Esta dinámica no es nueva. Es la misma que han vivido otros países de la región, desde Argentina hasta Venezuela. El populismo económico es hijo legítimo del analfabetismo económico. Cuando el ciudadano promedio no sabe cómo se financia el gasto público, cómo se mide la inflación o qué significa una reforma tributaria, se convierte en presa fácil de discursos que prometen el paraíso con los bolsillos ajenos. Y el problema se agrava cuando esa ignorancia es replicada por influencers, académicos y periodistas que, lejos de educar, desinforman. El debate público colombiano está plagado de voces que opinan con una seguridad inversamente proporcional a su conocimiento.

En el día a día, esto se traduce en decisiones individuales erróneas: personas que no entienden cómo funciona el crédito y se endeudan a tasas impagables, trabajadores que creen que el salario depende de la voluntad del empleador y no de la productividad, ciudadanos que aplauden subsidios sin preguntarse quién los paga.

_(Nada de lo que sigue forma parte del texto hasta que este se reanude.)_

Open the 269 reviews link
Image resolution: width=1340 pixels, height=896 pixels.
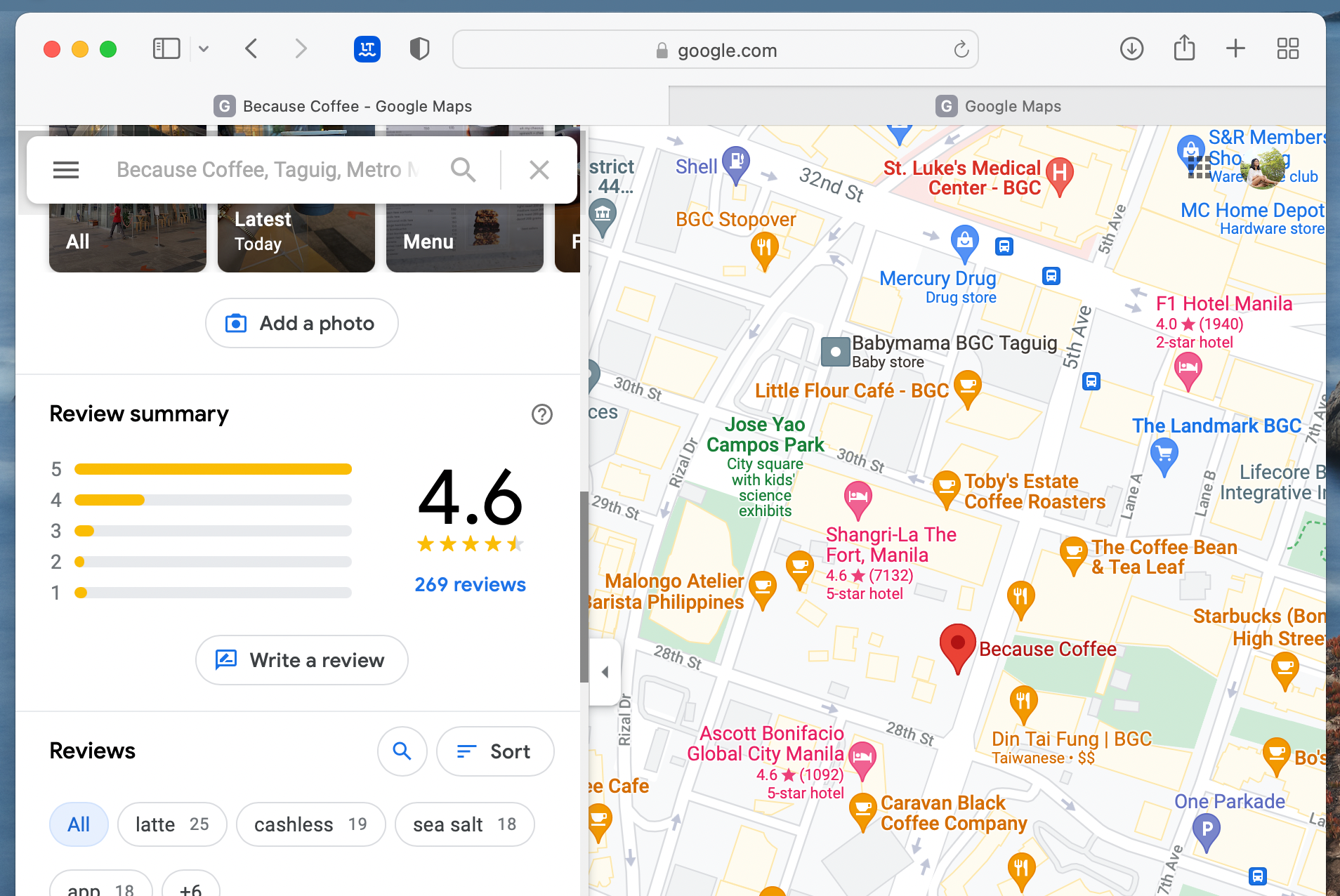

Se traduce también en decisiones colectivas desastrosas: gobiernos elegidos con promesas inviables, congresos que aprueban reformas sin evaluar sus consecuencias económicas, movimientos sociales que exigen más gasto sin evaluar la sostenibilidad fiscal. Y al final, la cuenta siempre llega. Llega en forma de inflación, de desempleo, de fuga de capitales, de inversión estancada, de oportunidades perdidas.

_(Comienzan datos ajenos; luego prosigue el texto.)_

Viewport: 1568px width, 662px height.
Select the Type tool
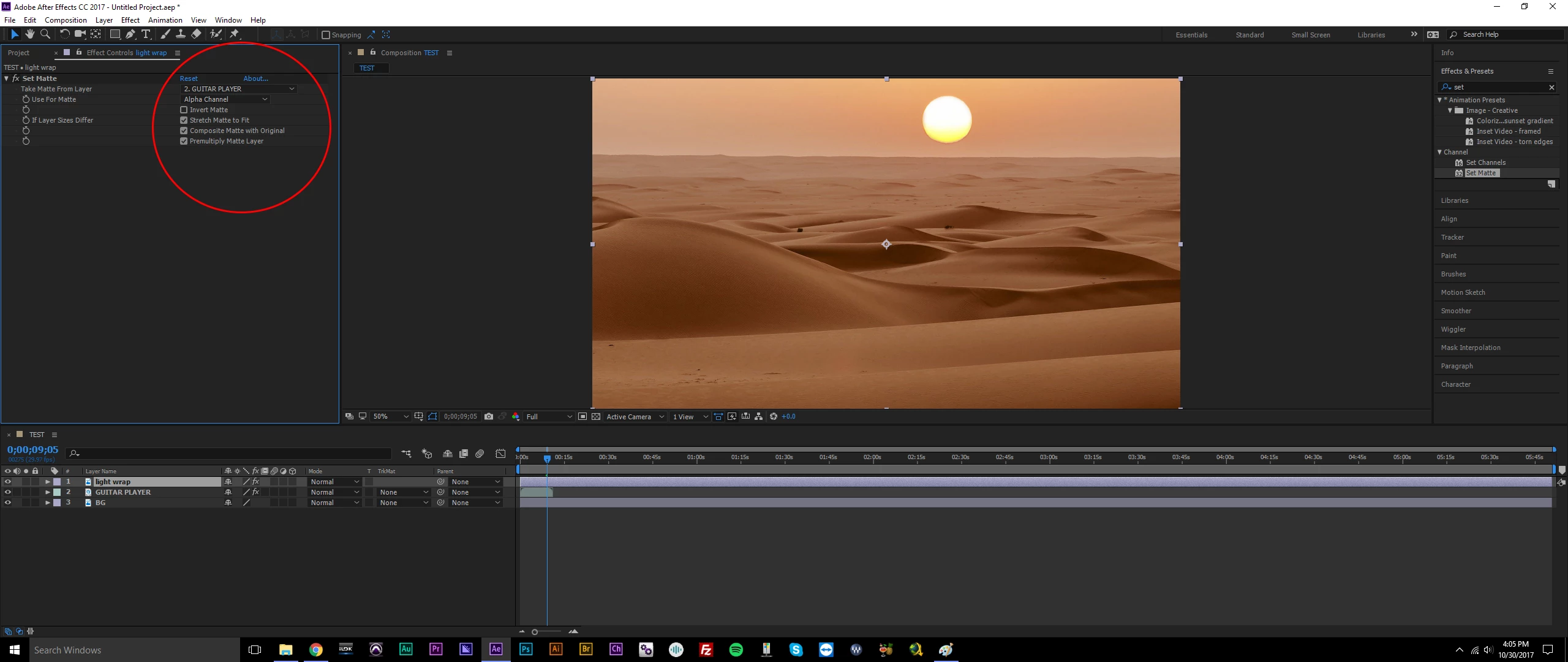pos(146,34)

La solución no es técnica, es cultural. No se trata de aumentar el número de cursos de economía en las universidades, sino de construir una ciudadanía con criterio económico básico desde la escuela. Una ciudadanía que entienda por qué los precios no pueden fijarse por decreto, por qué imprimir billetes no crea riqueza, por qué el Estado no puede gastar lo que no tiene, por qué el emprendimiento no es un privilegio sino una vía legítima hacia la prosperidad. El día que cada colombiano sepa qué es el déficit fiscal, cómo funciona la oferta y la demanda, y por qué la propiedad privada es fundamental para la libertad, ese día dejaremos de ser rehenes de los vendedores de humo y podremos construir un país menos desigual no por decreto, sino por mérito.

Hasta entonces, seguiremos viendo cómo se repite el ciclo de la pobreza disfrazada de justicia, del clientelismo disfrazado de solidaridad, y del estatismo disfrazado de progreso. Porque mientras el analfabetismo económico siga siendo la norma, el desarrollo seguirá siendo una promesa rota. En una democracia sin educación económica, el voto es libre, pero no es libre el futuro. Y eso, tarde o temprano, nos pasa la factura a todos.